SPECIFICITY AND DEGENERACY OF AUTOREACTIVE T CELL RECEPT

自身反应性 T 细胞受体的特异性和简并性

• 批准号: 6394217
• 负责人: Kai W Wucherpfennig
• 金额: $ 31.11万
• 依托单位: DANA-FARBER CANCER INST
• 依托单位国家: 美国
• 财政年份: 1999
• 资助国家: 美国
• 起止时间: 1999-07-01 至 2003-06-30
• 项目状态: 已结题
• 来源: https://reporter.nih.gov/project-details/6394217
• 关键词: Baculoviridae; MHC class II antigen; T cell receptor; X ray crystallography; autoimmune disorder; cell mediated cytotoxicity; cellular immunity; clone cells; cross immunity; crystallization; cytotoxic T lymphocyte; disease /disorder etiology; immunoaffinity chromatography; immunologic memory; immunoregulation; leukocyte activation disorder; major histocompatibility complex; multiple sclerosis; myelin basic proteins; peptide library; protein binding; protein sequence; protein structure function; surface plasmon resonance

This project focuses on the recognition of HLA-DR2/peptide complexes by myelin basic protein (MBP) specific T cell receptors (TCRs) that have been isolated from multiple sclerosis (MS) patients. It was previously thought that TCRs are highly specific for particular foreign or self-peptides. However, a number of studies performed over the past several years have demonstrated that there is a substantial degree of degeneracy in TCR recognition of MHC/peptide complexes. Microbial peptides can activate autoreactive T cell clones, despite having relatively little sequence homology with the self-peptide. The structural and functional basis of degenerate peptide recognition by TCRs will be examined in the proposed experiments. Combinatorial peptide libraries will be used to examine the sequence diversity of peptides that activate autoreactive T cell clones specific for myelin basic protein (Aim 1). MBP specific TCRs will be expressed as soluble proteins in the Baculovirus system and the binding affinity of these TCRs for different HLA-DR2/peptide complexes will be examined (Aim 2). A soluble MBP specific TCR will be co-crystallized with the HLA-DR2/MBP peptide complex and a crossreactive HLA-DR2/peptide complex. The structures of these TCR/HLA-DR2/peptide complexes will be determined by X-ray crystallography (Aim 3). Analysis of the structural requirements for peptide binding and TCR recognition may have important implications for understanding the pathogenesis of MS and for designing peptide-based therapies.

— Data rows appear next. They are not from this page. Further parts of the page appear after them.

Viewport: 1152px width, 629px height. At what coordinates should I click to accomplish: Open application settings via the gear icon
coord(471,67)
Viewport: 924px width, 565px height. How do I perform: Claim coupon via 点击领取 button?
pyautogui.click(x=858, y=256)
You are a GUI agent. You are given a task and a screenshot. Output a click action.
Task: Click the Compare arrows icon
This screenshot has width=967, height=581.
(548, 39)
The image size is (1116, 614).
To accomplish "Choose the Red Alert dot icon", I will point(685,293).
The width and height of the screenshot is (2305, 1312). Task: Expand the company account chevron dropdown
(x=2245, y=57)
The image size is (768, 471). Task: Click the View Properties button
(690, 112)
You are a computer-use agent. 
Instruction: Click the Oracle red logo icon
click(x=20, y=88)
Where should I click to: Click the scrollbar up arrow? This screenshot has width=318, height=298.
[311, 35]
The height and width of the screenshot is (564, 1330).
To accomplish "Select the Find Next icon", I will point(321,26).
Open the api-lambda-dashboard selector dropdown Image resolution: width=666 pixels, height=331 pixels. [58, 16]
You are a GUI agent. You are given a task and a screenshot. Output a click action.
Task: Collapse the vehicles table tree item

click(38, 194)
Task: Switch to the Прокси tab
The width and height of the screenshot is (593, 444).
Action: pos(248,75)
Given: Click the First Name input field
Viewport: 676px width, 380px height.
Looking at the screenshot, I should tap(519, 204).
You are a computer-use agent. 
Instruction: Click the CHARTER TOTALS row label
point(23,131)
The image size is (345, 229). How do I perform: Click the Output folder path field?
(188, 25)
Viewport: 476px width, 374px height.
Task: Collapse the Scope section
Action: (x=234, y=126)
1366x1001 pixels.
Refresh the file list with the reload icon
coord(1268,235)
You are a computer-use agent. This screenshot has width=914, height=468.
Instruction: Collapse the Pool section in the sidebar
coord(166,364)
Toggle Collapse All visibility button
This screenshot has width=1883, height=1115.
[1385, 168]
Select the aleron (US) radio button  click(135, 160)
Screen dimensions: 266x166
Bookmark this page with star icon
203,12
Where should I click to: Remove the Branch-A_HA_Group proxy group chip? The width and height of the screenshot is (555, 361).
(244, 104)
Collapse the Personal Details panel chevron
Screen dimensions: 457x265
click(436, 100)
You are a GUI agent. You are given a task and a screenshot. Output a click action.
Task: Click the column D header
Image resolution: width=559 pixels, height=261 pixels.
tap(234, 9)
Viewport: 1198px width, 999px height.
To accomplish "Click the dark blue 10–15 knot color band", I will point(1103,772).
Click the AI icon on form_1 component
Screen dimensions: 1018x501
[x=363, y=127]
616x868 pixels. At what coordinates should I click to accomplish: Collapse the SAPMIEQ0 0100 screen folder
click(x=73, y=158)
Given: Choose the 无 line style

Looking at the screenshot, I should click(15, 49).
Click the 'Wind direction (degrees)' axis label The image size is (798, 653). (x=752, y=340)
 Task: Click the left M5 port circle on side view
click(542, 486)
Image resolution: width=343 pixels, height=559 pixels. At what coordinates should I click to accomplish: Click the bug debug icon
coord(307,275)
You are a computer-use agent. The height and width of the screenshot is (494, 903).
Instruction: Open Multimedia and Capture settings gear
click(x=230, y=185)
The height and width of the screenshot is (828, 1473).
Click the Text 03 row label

该项目的重点是髓磷脂碱性蛋白（MBP）特异性T细胞受体（TCR）对HLA-DR2/肽复合物的识别，这些蛋白（MBP）已从多发性硬化症患者（MS）患者中分离出来。 以前认为TCR对特定的外肽或自肽高度具体。 然而，在过去几年中进行的许多研究表明，TCR识别MHC/肽复合物具有很大程度的退化。 尽管与自肽的序列同源性相对较小，但微生物肽可以激活自动反应性T细胞克隆。 在拟议的实验中，将检查TCR退化肽识别的结构和功能基础。组合肽库将用于检查激活对髓磷脂碱性蛋白特异性自动反应性T细胞克隆的肽的序列多样性（AIM 1）。 MBP特异性TCR将以杆状病毒系统中的可溶性蛋白表示表示，这些TCR对不同HLA-DR2/肽复合物的结合亲和力将被检查（AIM 2）。 可溶性MBP特异性TCR将与HLA-DR2/MBP肽复合物和交叉反应性HLA-DR2/肽复合物共结晶。 这些TCR/HLA-DR2/肽配合物的结构将由X射线晶体学确定（AIM 3）。 分析肽结合和TCR识别的结构要求可能对理解MS的发病机理和设计基于肽的疗法具有重要意义。